New Benedictine Partnership to Strengthen Diocesan Schools

The Benedictine mission of community, faith and scholarship transformed culture in Europe at the dawn of Western Civilization and Benedictine College in Atchison, Kansas, believes it can do the same in America today. To Transform Culture in America, Benedictine College plans to Form its students deeply in the mission, Advance its mission through alumni in every walk of life, and Extend its mission regionally and nationally.

On the first day of Catholic Schools Week in the Kansas City-St. Joseph Diocese, Bishop James Johnston along with local Catholic school leaders announced a plan to revitalize Catholic education in St. Joseph, Mo., and surrounding areas.

Central to the plan: a partnership with Benedictine College in Atchison, Kansas.

Benedictine will provide student-teachers to schools and create a summer institute where teachers from schools nationwide can spend time at the campus in fellowship, with the college providing spiritual direction and professional development — community, faith and scholarship.

President Stephen D. Minnis was on hand for the announcement, which took place Bishop LeBlond High School in St.
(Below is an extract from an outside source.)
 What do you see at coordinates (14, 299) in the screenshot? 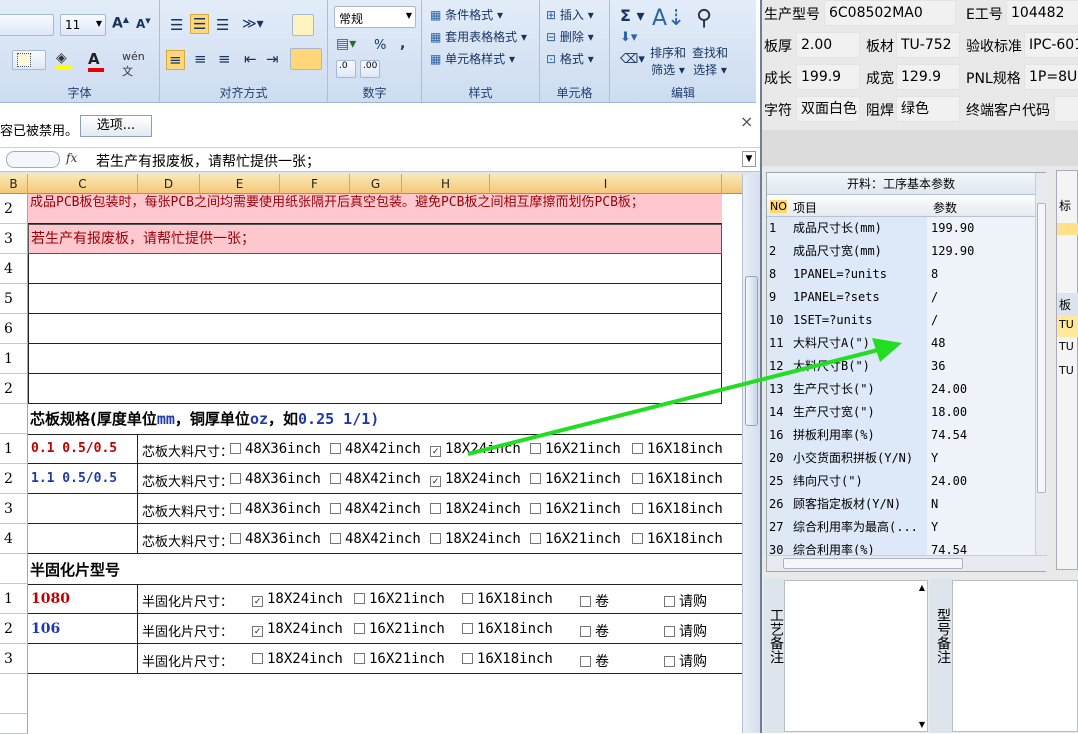
I see `row-header: 5` at bounding box center [14, 299].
Joseph, Mo., the school Minnis attended.

“As the President of Benedictine College and a product of St. Joseph Catholic Schools,” Minnis said, “I am proud and excited about forming a partnership between Benedictine College and the St. Joseph Catholic Schools.”

He said Benedictine education had shaped the area. “Since the arrival of Benedictine monks to the bluffs overlooking the Missouri River in 1857, the mission of education has been central to the identity of our community,” he said. “First schooling for the sons of German settlers to this territory, and now to college students from across the country.”
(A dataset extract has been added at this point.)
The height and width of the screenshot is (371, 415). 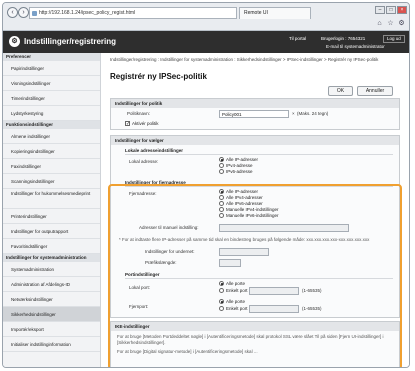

Dr. Matthew Ramsey, chair of the education department, said the college’s graduate degree program for Catholic school principals is sought out by school leaders nationwide.
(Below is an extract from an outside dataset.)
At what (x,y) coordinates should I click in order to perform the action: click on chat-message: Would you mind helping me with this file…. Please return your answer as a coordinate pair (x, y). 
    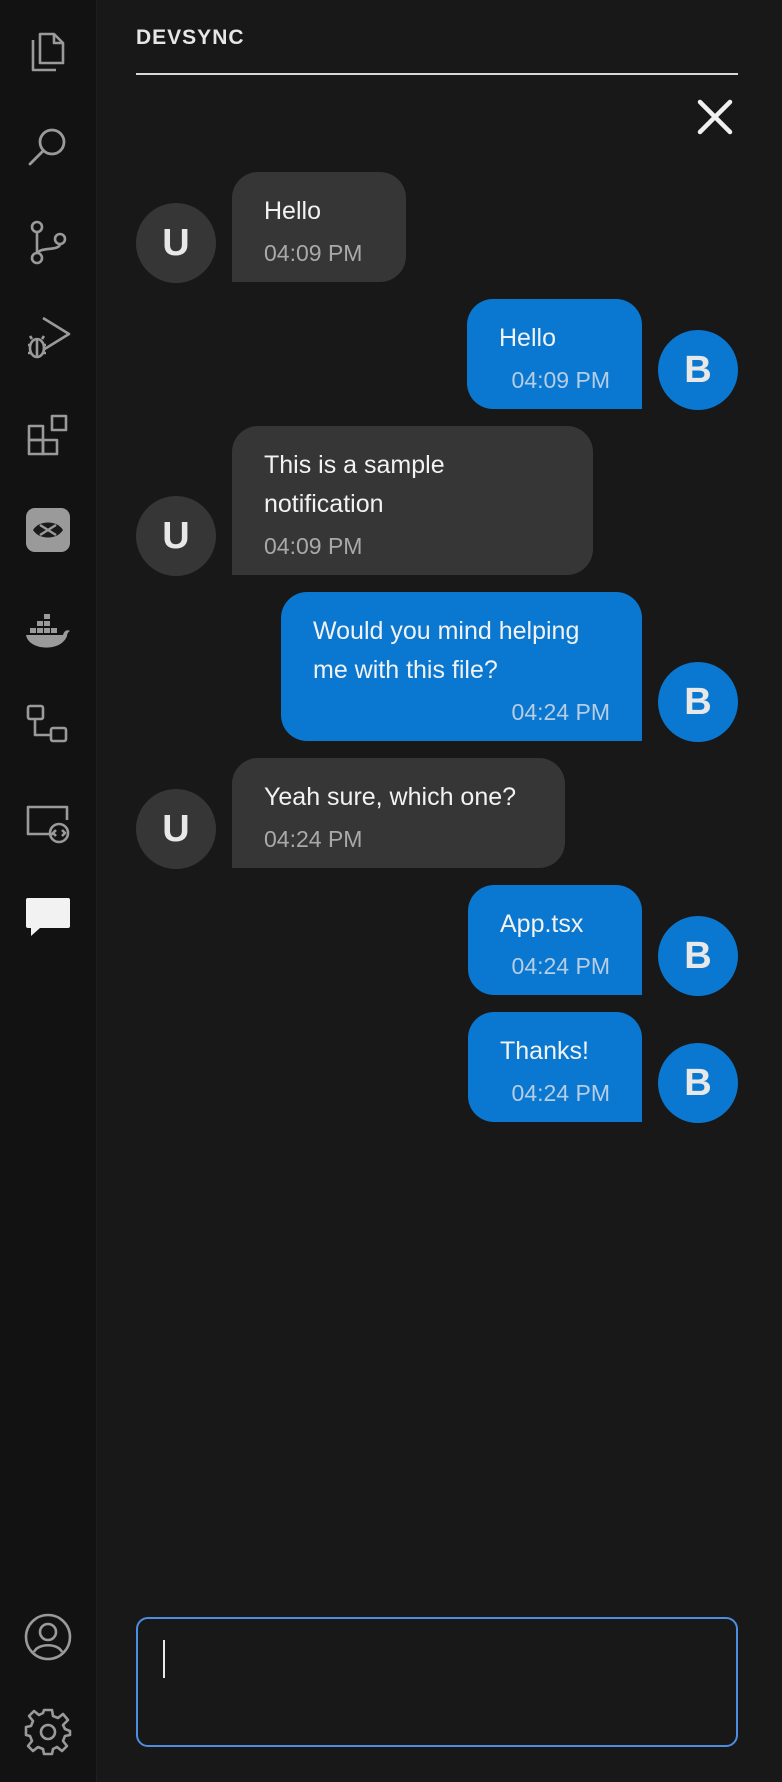
    Looking at the image, I should click on (462, 666).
“We’re excited to formalize a relationship that we have long had with the Catholic schools in St. Joseph,” said Ramsey. “It provides positions for our students and we provide support and mentorship for principals and future principals.”

Bishop Johnston told KQ2 television that with “a strengthened partnership with Benedictine College, I believe the St. Joseph Catholic schools are on a solid path to growth and revitalization.”

Benedictine College School of Education has had agreements with pre-K–12 schools for the placement and supervision of student teachers and administrative interns for many years. Informal discussions of an expanded partnership revealed that much more could be done.

The plan will:

  • Improve classroom environment
  • Increase academic performance and
  • Strengthen school leadership.

President Minnis called the plan a “win-win” for all catholic educational institutions in the area.

“When the St. Joseph Catholic Schools Partnership came to us and said, ‘hey, can we have an additional partnership with the St. Joseph Catholic schools?’ Benedictine College was very excited about that,” said President Minnis. “We have one of the top education programs in the country, especially at Catholic schools, so this was just a perfect partnership for us.”